Las merecidas vacaciones y el intento de comenzar el 2017 de la mejor manera dilataron bastante el armado de su equipo de trabajo para encarar la temporada. No fue al Australian Open y regresó en los torneos de Indian Wells – Miami. Se complicó la participación en la gira de polvo de ladrillo por el fallecimiento de su abuelo, jugando tan solo Roma y Roland Garros. En el Foro Itálico tuvo un gran desempeño venciendo por primera vez en el año a un TOP 10: Kei Nishikori. Pasó Wimbledon sin conseguir buenos resultados y aseguró que para el cemento ya contaría con un entrenador. “no es argentino“, soltó en declaraciones.

Crecieron las expectativas y se barajaban posibilidades como las de los estadounidenses Andy Roddick y Pete Sampras o el brasileño Guga Kuerten, nombres que rápidamente quedaron en la nada y desde el entorno del propio jugador terminaron de desmentir rápidamente. Llegó a Washington y nada; rápido adios en tercera ronda ante Nishikori. Pasó Montreal y menos; sorpresiva caída con Denis Shapovalov en segunda instancia. Próximo parada: Cincinnati. Sin jugar bien, superó dos instancias y Grigor Dimitrov lo despidió. ¿Del coach? Ni noticias.

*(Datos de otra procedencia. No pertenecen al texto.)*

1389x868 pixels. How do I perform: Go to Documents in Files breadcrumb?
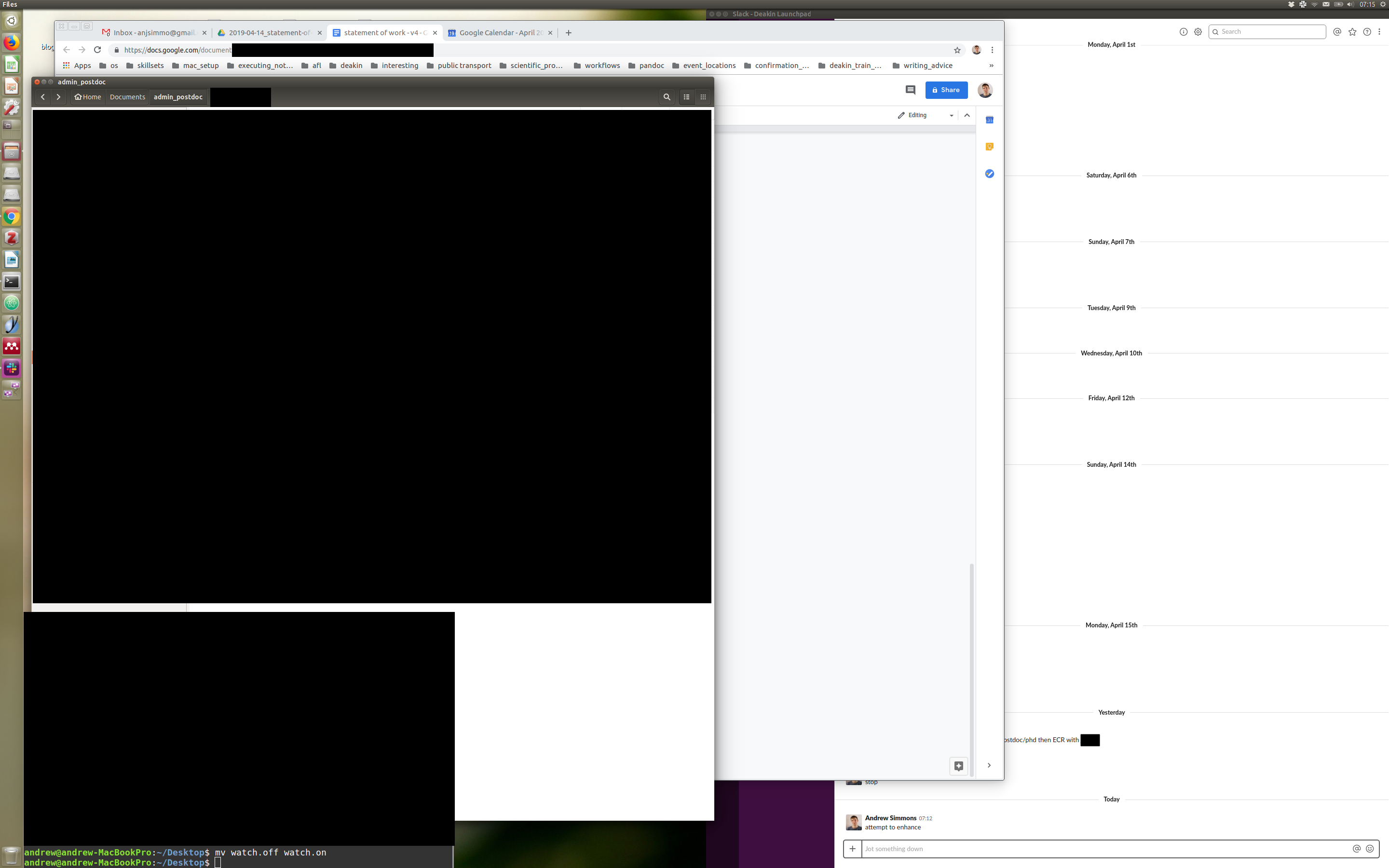pyautogui.click(x=127, y=97)
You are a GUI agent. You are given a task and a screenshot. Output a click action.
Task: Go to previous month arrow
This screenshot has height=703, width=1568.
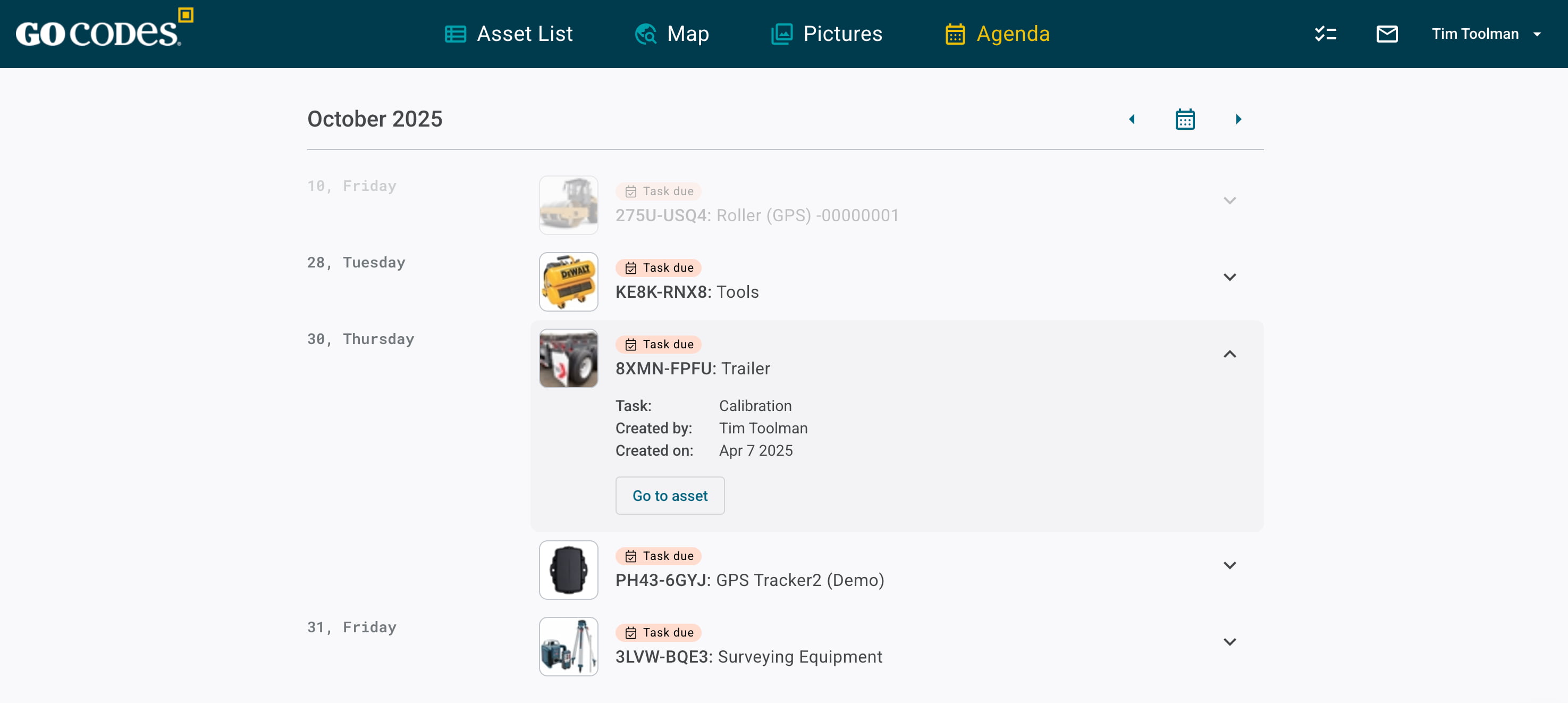pos(1132,120)
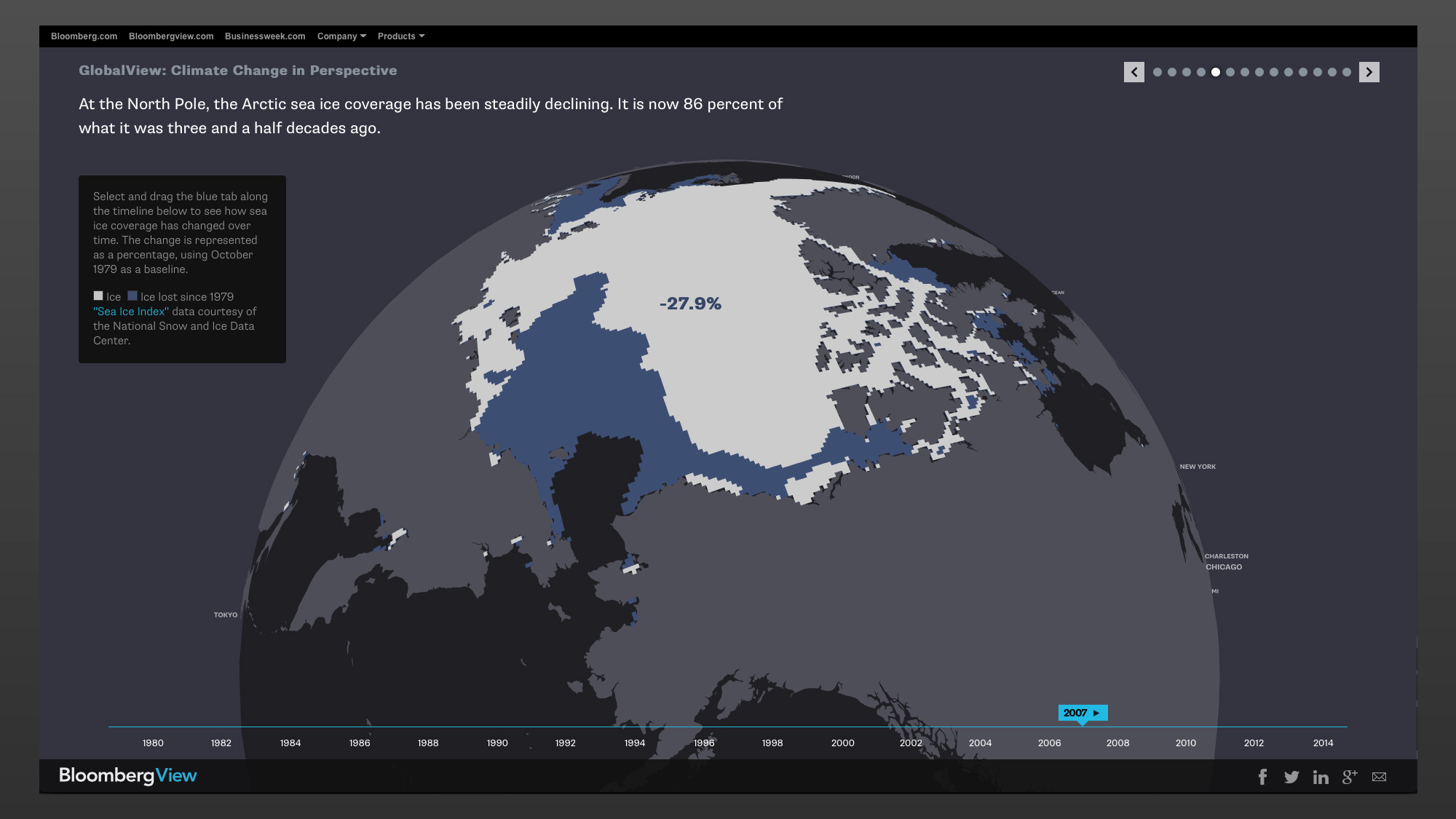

Con solo ver su rostro dentro de la cancha, Del Potro da señales. A veces combatía esa sensación ‘apagada’ con la lucha y la garra que lo caracterizaron para sortear momentos difíciles. No hay que retroceder mucho en el tiempo para recordar a ese Del Potro alegre, que disfrutaba jugar, que se divertía con los rivales y hasta con el público. Hoy no es nada de eso. Hoy es un Del Potro, cabizbajo, desganado, sin chispa y que, en muy pocas ocasiones, aprieta el puño y celebra un punto ganado. El drive no tiene el mismo fuego, su servicio no es tan eficaz y el revés lo pega de a ratos. El físico nunca fue su fuerte, pero le cuesta más de lo normal correr hacia los costados y siempre llega exigido, obligado a un manotazo salvador.

La derrota ante Dimitrov por 6-3 7-5 no es más que una anécdota, ya que lo preocupante es su actitud y su poca energía. ¿Tendrá Del Potro ganas de luchar por volver a los mejores puestos del ranking mundial? ¿Tendrá Del Potro el interés de contratar un entrenador para cumplir a rajatabla lo que éste quiera? O tal vez ya esté conforme con lo conseguido (que no es poco) y lo único que quiere es seguir jugando. ¿Cuál es la sensación? Que la Torre de Tandil hoy no está disfrutando dentro de una cancha de tenis.